WHAT NEEDS TO BE DONE:
Would you please transcribe the data in full and exactly, excluding images?

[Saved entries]
# # # #
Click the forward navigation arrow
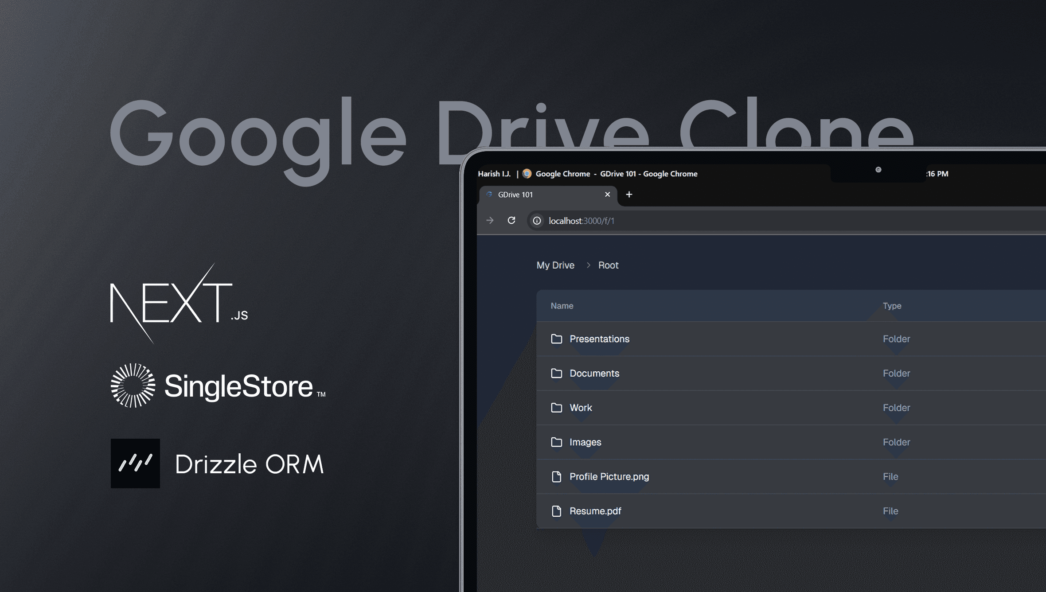[490, 221]
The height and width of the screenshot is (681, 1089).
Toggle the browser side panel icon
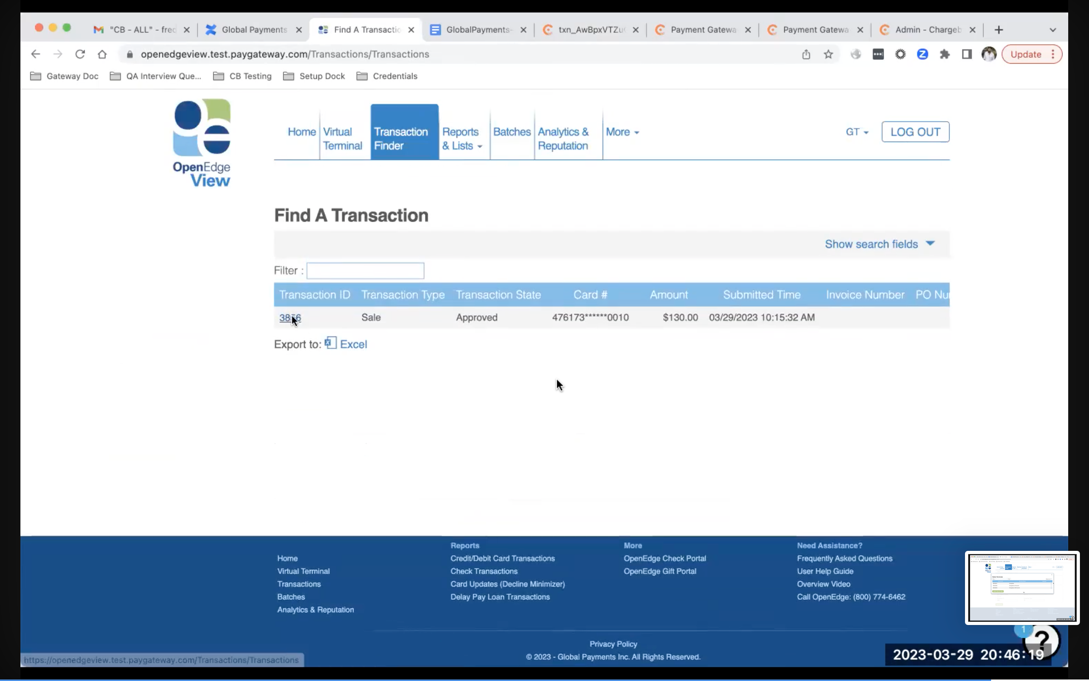pos(967,54)
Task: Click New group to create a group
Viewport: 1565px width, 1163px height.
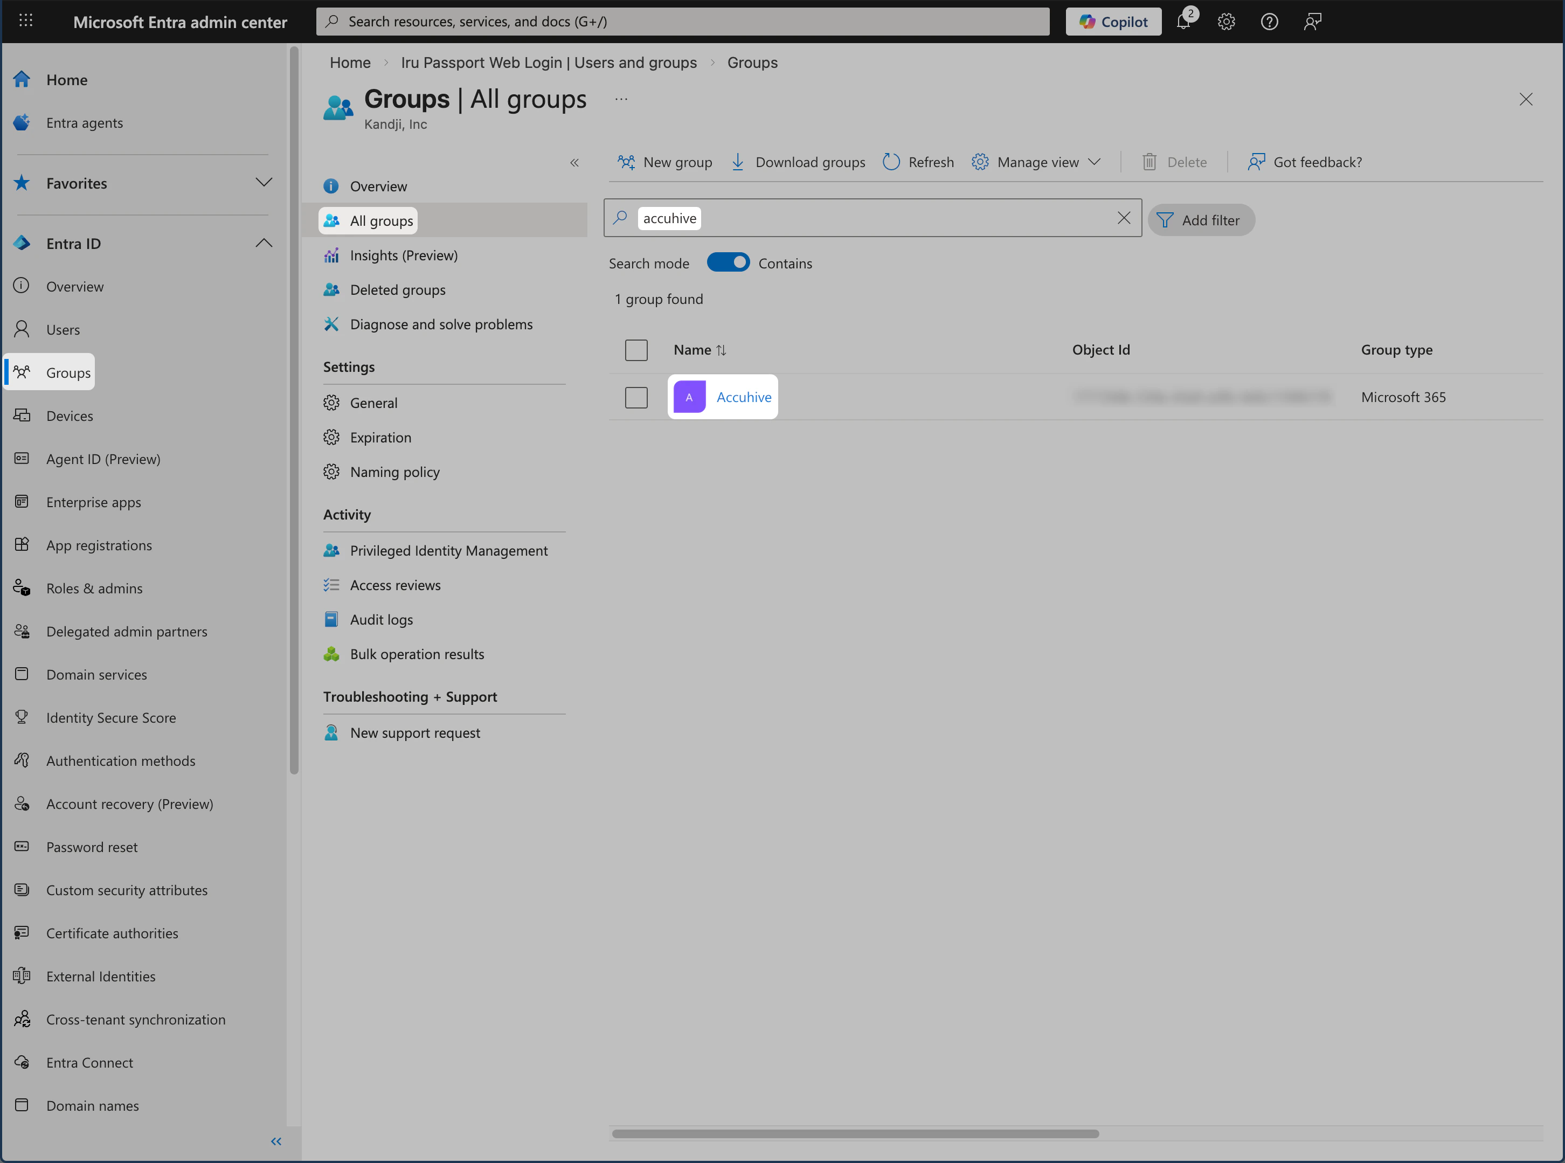Action: tap(665, 161)
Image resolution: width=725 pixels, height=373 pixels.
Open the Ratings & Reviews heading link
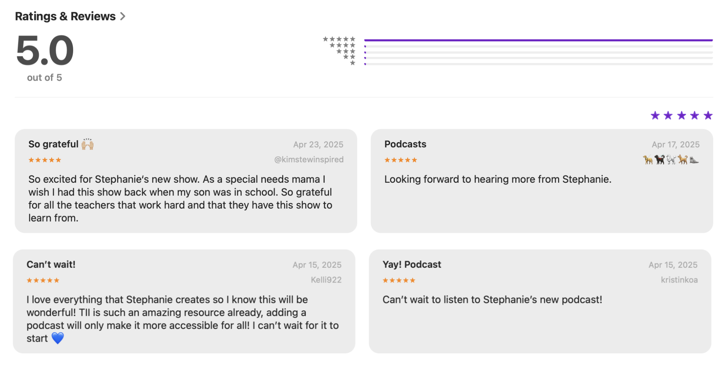point(65,16)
# # # #
EXPECTED ANSWER:
Click the forward navigation arrow
[490, 221]
The height and width of the screenshot is (681, 1089).
Toggle the browser side panel icon
pos(967,54)
Task: Click New group to create a group
Viewport: 1565px width, 1163px height.
Action: tap(665, 161)
Image resolution: width=725 pixels, height=373 pixels.
Open the Ratings & Reviews heading link
point(65,16)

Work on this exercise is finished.